Каждый из нас в этот момент говорил о своём, предполагая встречное удивление со стороны другого. Тогда мы ещё не догадывались, что, по сути, видели одно и то же.
— Что это было? — спросила она, обняв меня в ответ на мой чувственный призыв. — Я даже не успела понять. Просто случилось что-то невообразимое, как не бывает. А потом разом оборвалось. А теперь мне хорошо и покойно. И ты рядом.
— Это ты про мою пустыню, что ли? — переспросил я, не выпуская её из объятий. — Не беспокойся, это нечто вроде маленькой галлюцинации, временной, на почве случайной радости, — исчезает у мужчин одновременно с потерей эрекции.
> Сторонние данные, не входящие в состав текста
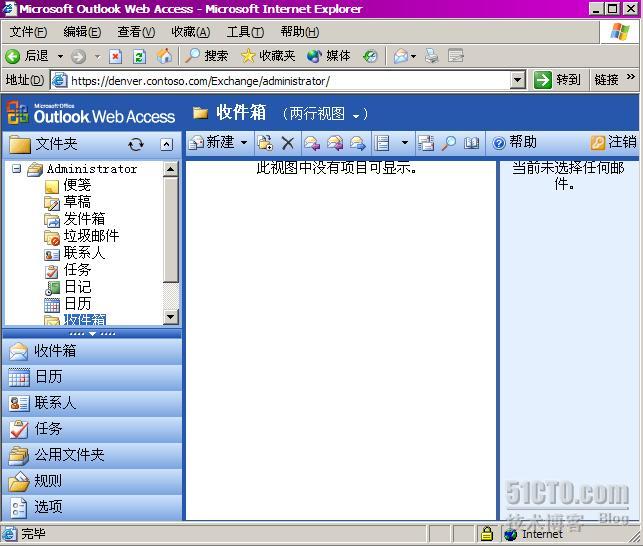The width and height of the screenshot is (643, 546).
Task: Open the 收藏(A) menu
Action: point(190,32)
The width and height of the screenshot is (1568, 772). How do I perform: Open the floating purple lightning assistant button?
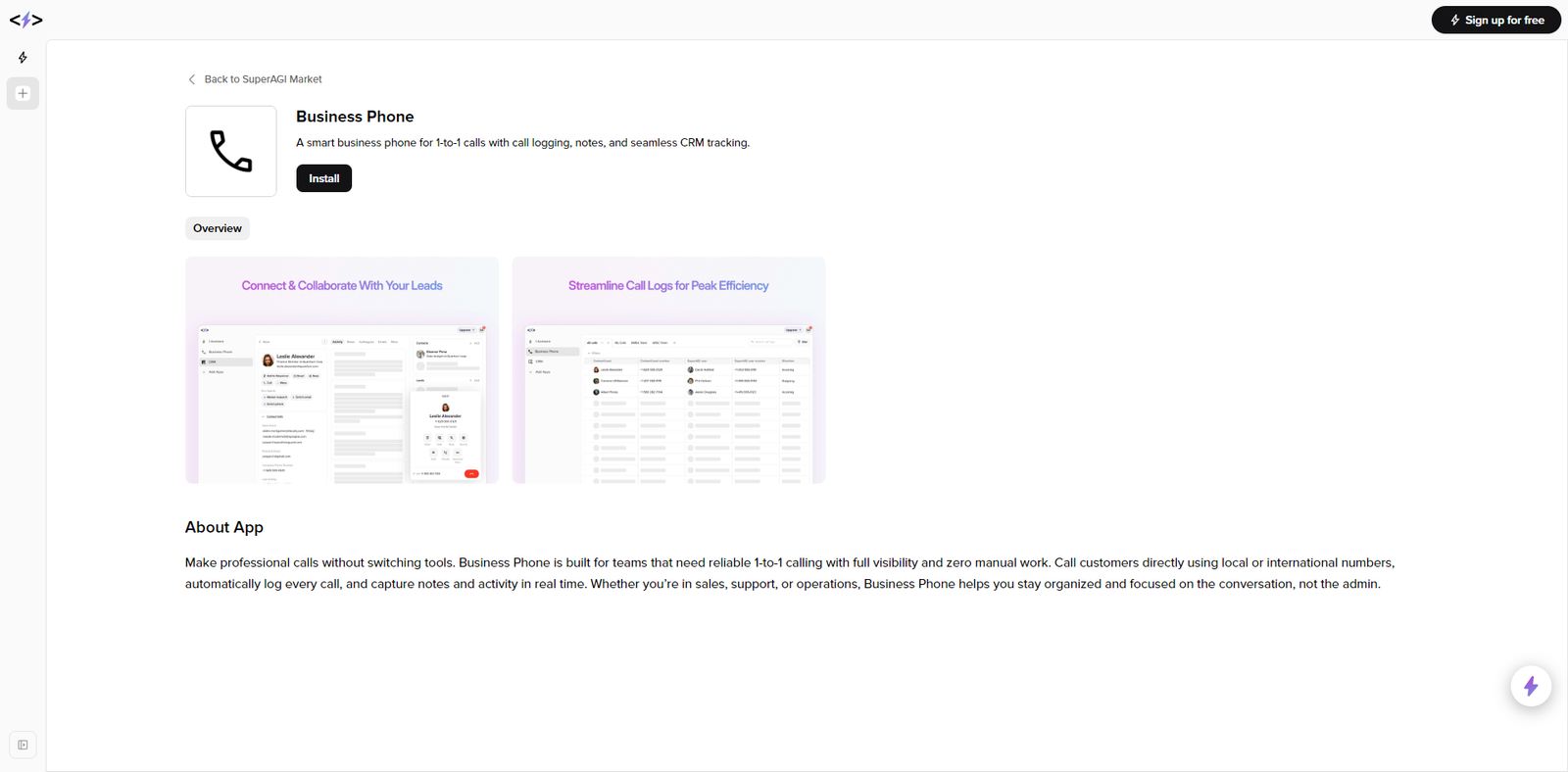click(1530, 686)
А у женщин — обычно по утрам, после очередного макияжа. — Так я нередко пробовал отшучиваться и раньше, на всякий случай, чтобы до поры до времени, если история не обретёт какого-никакого развития и не завернёт в другие интересные географии, моей компаньонке по одноразовому сексу не было понятно, всерьёз я это или просто дуркую, отыгрывая очередную удачно вытянутую карту. Такой игривый тайм-аут, как правило, я брал на автомате, не успевая более-менее всерьёз прикинуть последствия тех или иных случайных приключений, сопровождавших меня все годы моей мужской свободы.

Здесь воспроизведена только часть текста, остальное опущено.